A watermelon vendor arranged the watermelons similar to shown in the adjoining picture. The number of watermelons in subsequent rows differ by 'd'. The bottommost row has 101 watermelons and the topmost row has 1 watermelon. There are 21 rows from bottom to top. Based on the above information, answer the following questions :
(i) Find the value of 'd'.
(ii) How many watermelons will be there in the 15th row from the bottom? (iii) (a) Find the total number of watermelons from bottom to top.
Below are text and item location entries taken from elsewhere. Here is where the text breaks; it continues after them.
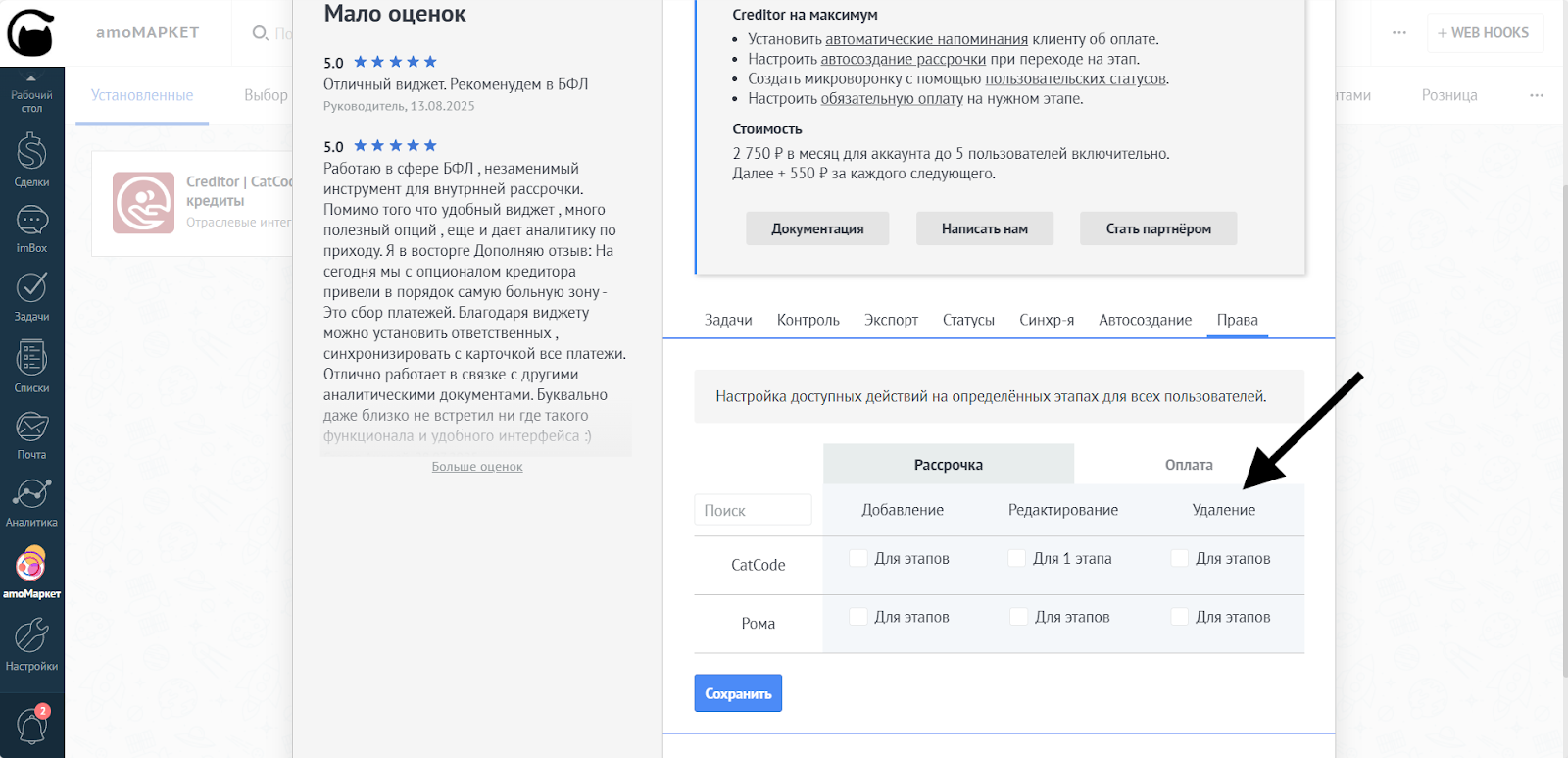Screen dimensions: 1568x758
Task: Open Аналитика sidebar icon
Action: coord(31,501)
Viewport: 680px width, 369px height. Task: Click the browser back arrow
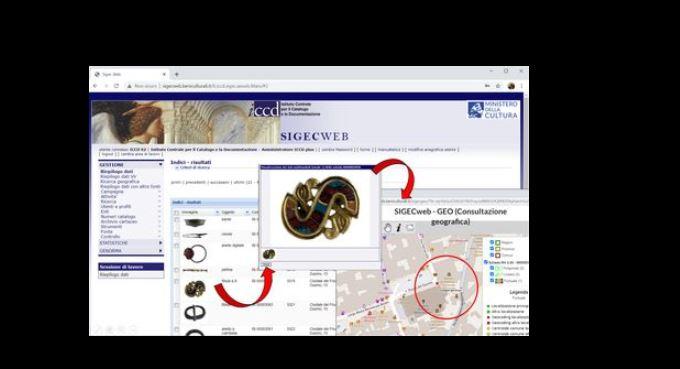(x=95, y=86)
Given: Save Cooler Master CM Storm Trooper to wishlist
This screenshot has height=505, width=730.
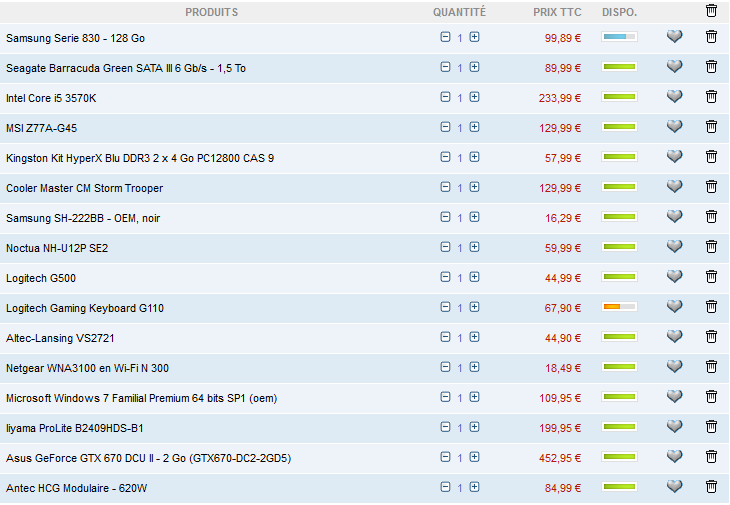Looking at the screenshot, I should (674, 187).
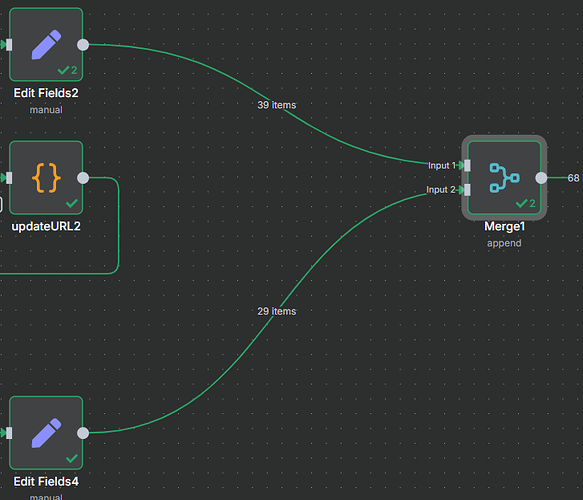Viewport: 583px width, 500px height.
Task: Click the input connector of Edit Fields2
Action: (9, 45)
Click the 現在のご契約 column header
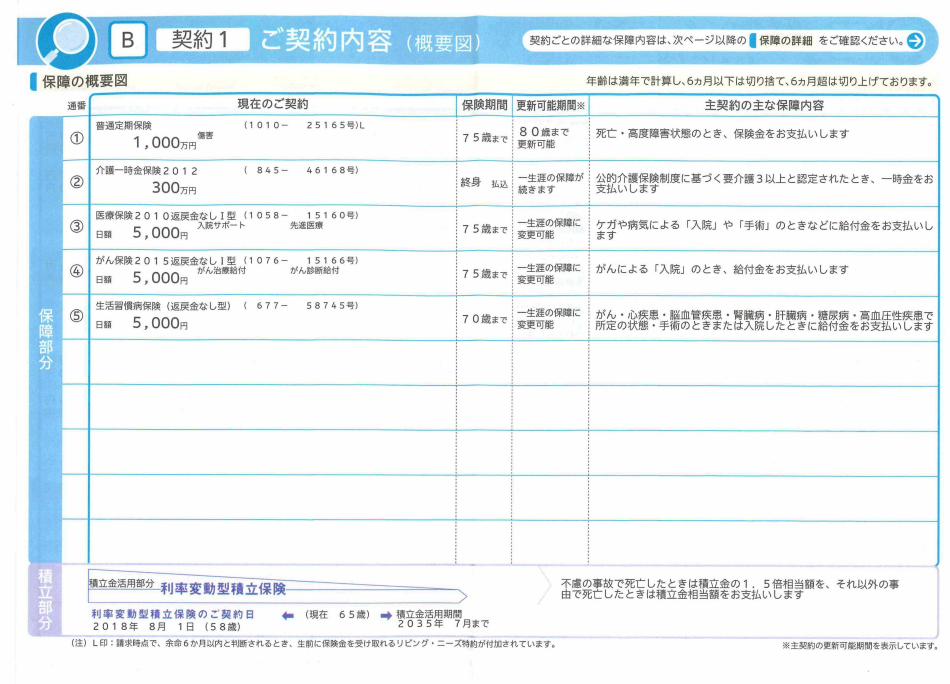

OR
(iii) (b) If the number of watermelons in the nth row from top is equal to the number of watermelons in the nth row from bottom, find the value of n.
Show Hint
The middle row of any AP with an odd number of terms is always the average of the first and last terms: $(101+1)/2 = 51$.
Given:
Bottommost row (a₁) = 101 watermelons
Topmost row (a₂₁) = 1 watermelon
Total number of rows (n) = 21
This forms an Arithmetic Progression (A.P.)
1) Find the value of ‘d’:
Formula: aₙ = a₁ + (n − 1)d
1 = 101 + (21 − 1)d
1 = 101 + 20d
20d = 1 − 101
20d = −100
d = −100 / 20
d = −5
Answer (i): d = −5
2) Watermelons in the 15th row from bottom:
Formula: a₁₅ = a₁ + (15 − 1)d
= 101 + 14(−5)
= 101 − 70
= 31
Answer (ii): 31 watermelons
3) (a) Total number of watermelons:
Formula: Sₙ = n/2 [a₁ + aₙ]
= 21/2 (101 + 1)
= 21/2 × 102
= 21 × 51
= 1071
Answer (iii)(a): 1071 watermelons
OR
3) (b) If number in nth row from top equals nth row from bottom:
Since total rows = 21
Middle row number = (21 + 1) / 2
= 22 / 2
= 11
Answer (iii)(b): n = 11
Conclusion:
Common difference is −5, 15th row has 31 watermelons, total watermelons are 1071, and the middle row where both sides are equal is the 11th row.